Git Product home page Git Product logo

check_cisco_ucs's Introduction

check_cisco_ucs

check_cisco_ucs is a Nagios plugin to monitor Cisco UCS rack and blade center hardware

check_cisco_ucs is a Nagios plugin made by Herwig Grimm (herwig.grimm at aon.at) to monitor Cisco UCS rack and blade center hardware.

I have used the Google Go progamming language because of no need to install any libraries.

The plugin uses the Cisco UCS XML API via HTTPS to do a wide variety of checks.

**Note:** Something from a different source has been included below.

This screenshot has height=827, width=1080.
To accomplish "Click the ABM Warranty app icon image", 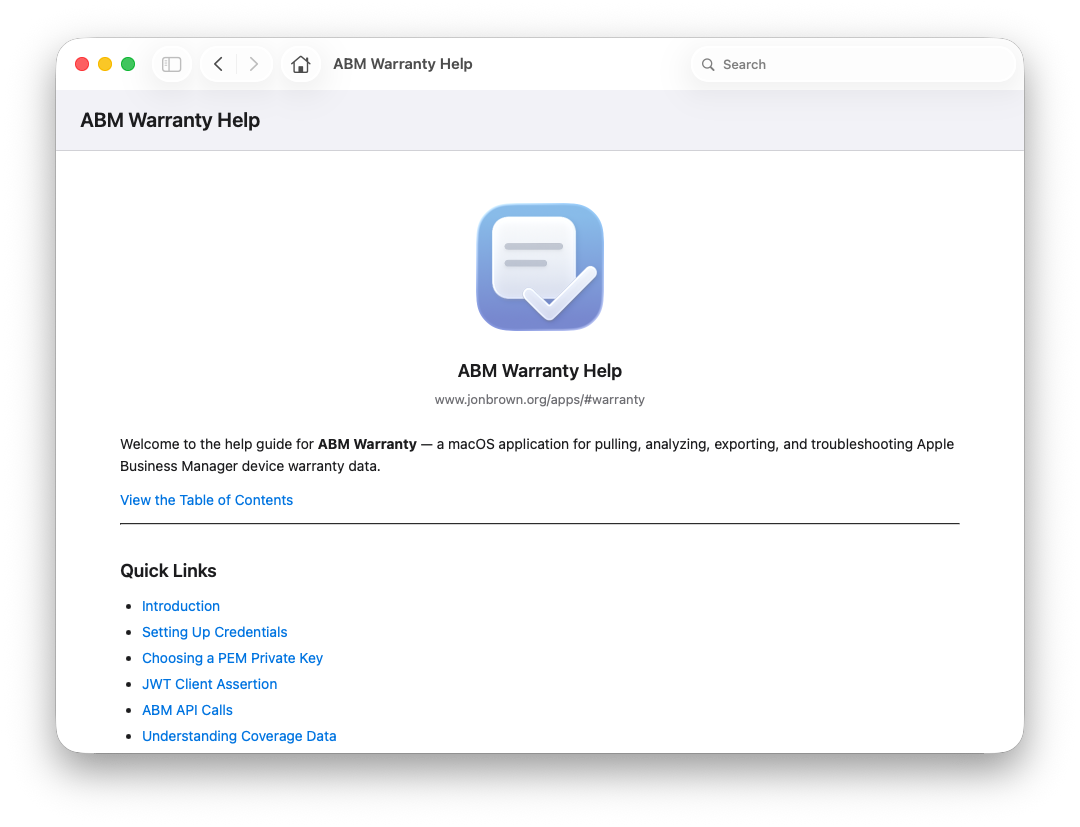I will click(x=539, y=266).
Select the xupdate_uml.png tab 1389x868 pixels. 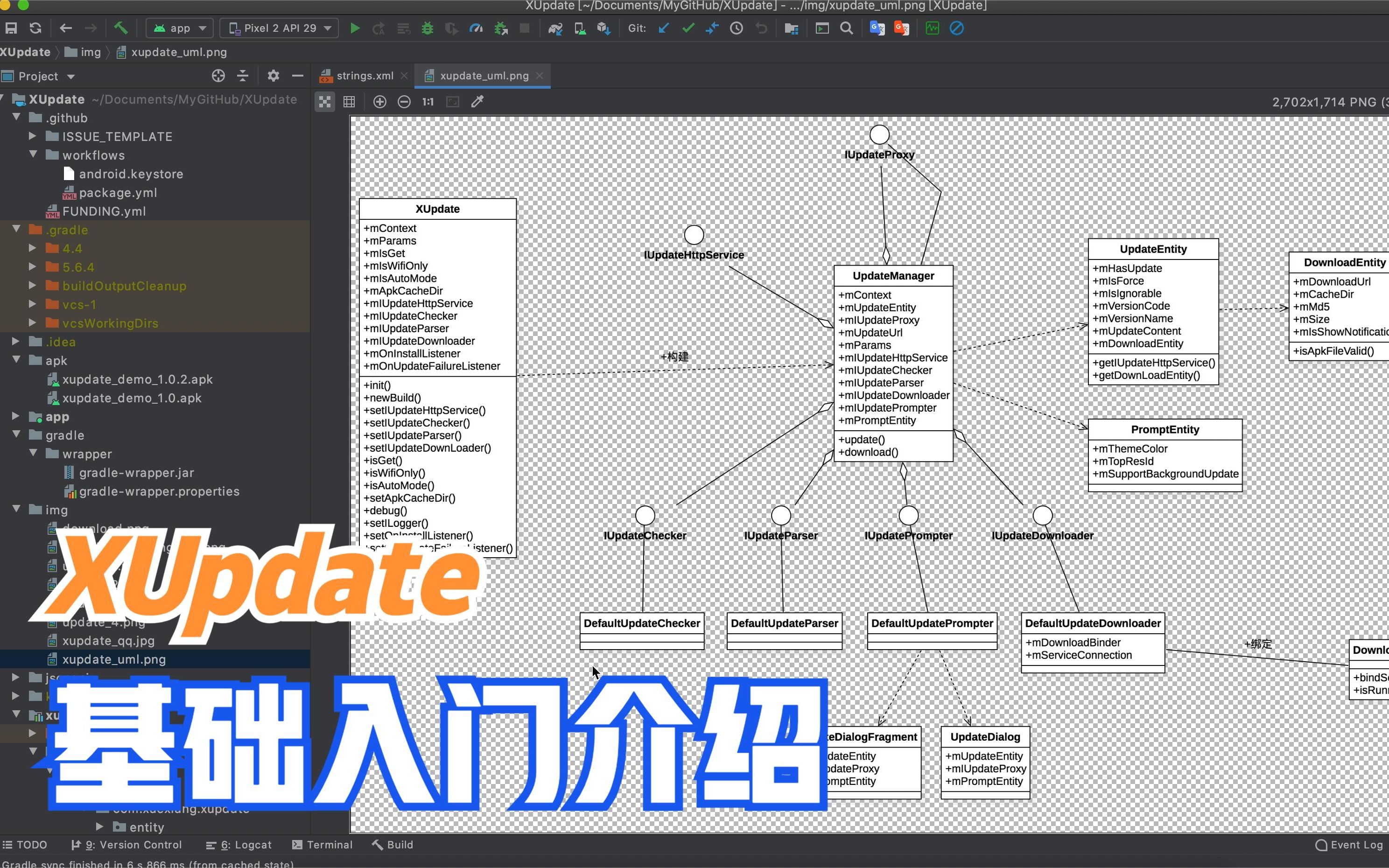coord(484,75)
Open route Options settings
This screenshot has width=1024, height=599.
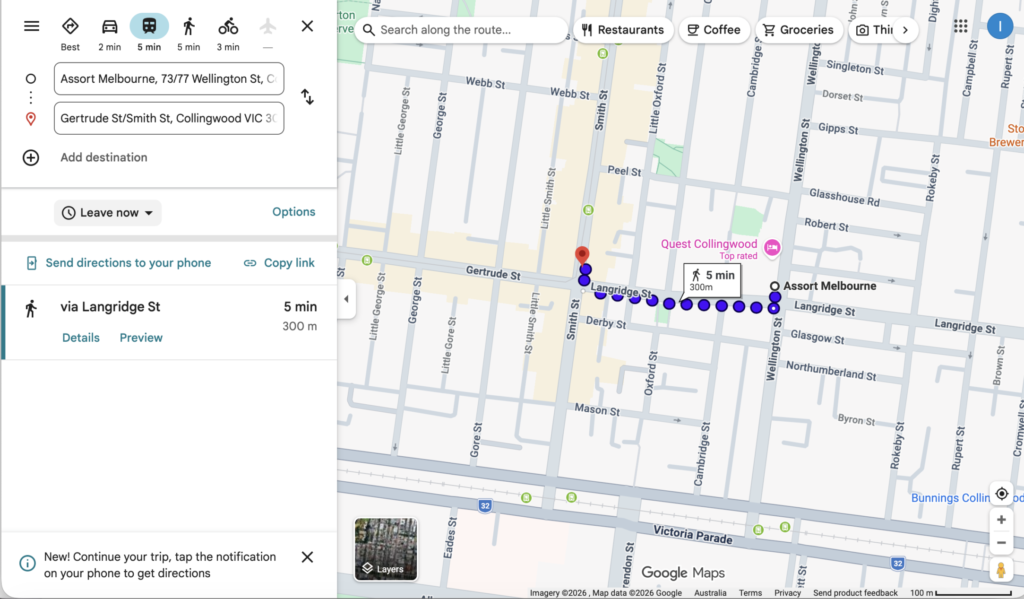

This nagios plugin is free software, and comes with ABSOLUTELY NO WARRANTY. It may be used, redistributed and/or modified under the terms of the GNU General Public Licence (see http://www.fsf.org/licensing/licenses/gpl.txt).

tested with:

1. UCSC-C240-M3S server and CIMC firmware version 1.5(1f).24
2. Cisco UCS Manager version 2.1(1e) and UCSB-B22-M3 blade center
3. Cisco UCS Manager version 2.2(1b) and UCSB-B200-M3
4. UCSC-C220-M4S server and CIMC firmware version 2.0(4c).36
5. UCS C240 M4S and CIMC firmware version 3.0(3a)
6. Cisco UCS Manager version 3.2(3g)

see also:

Cisco UCS Rack-Mount Servers Cisco IMC XML API Programmer's Guide, Release 3.0
(http://www.cisco.com/c/en/us/td/docs/unified_computing/ucs/c/sw/api/3_0/b_Cisco_IMC_api_301.html)

changelog:

Version 0.1 (11.06.2013) initial release

Version 0.2 (26.06.2013)
	usage text debug flag added,
	write errors to stdout instead of stderr,
	flag -E to show environment variables added
	flag -V to print plugin version added

Version 0.3 (24.04.2014)
	flag -z *OK if zero instances* added

Version 0.4 (24.02.2015)
	flag -F display only faults in output, newlines between objects in output line

Version 0.5 (19.05.2015)
	fix for: "remote error: handshake failure"
	see: TLSClientConfig ... MaxVersion: tls.VersionTLS11, ...

Version 0.6 (19.07.2017)
	fix for: " Post https://<ipaddr>/nuova/: read tcp <ipaddr>:443: connection reset by peer"
	see: TLSClientConfig ... MaxVersion: tls.VersionTLS12, ...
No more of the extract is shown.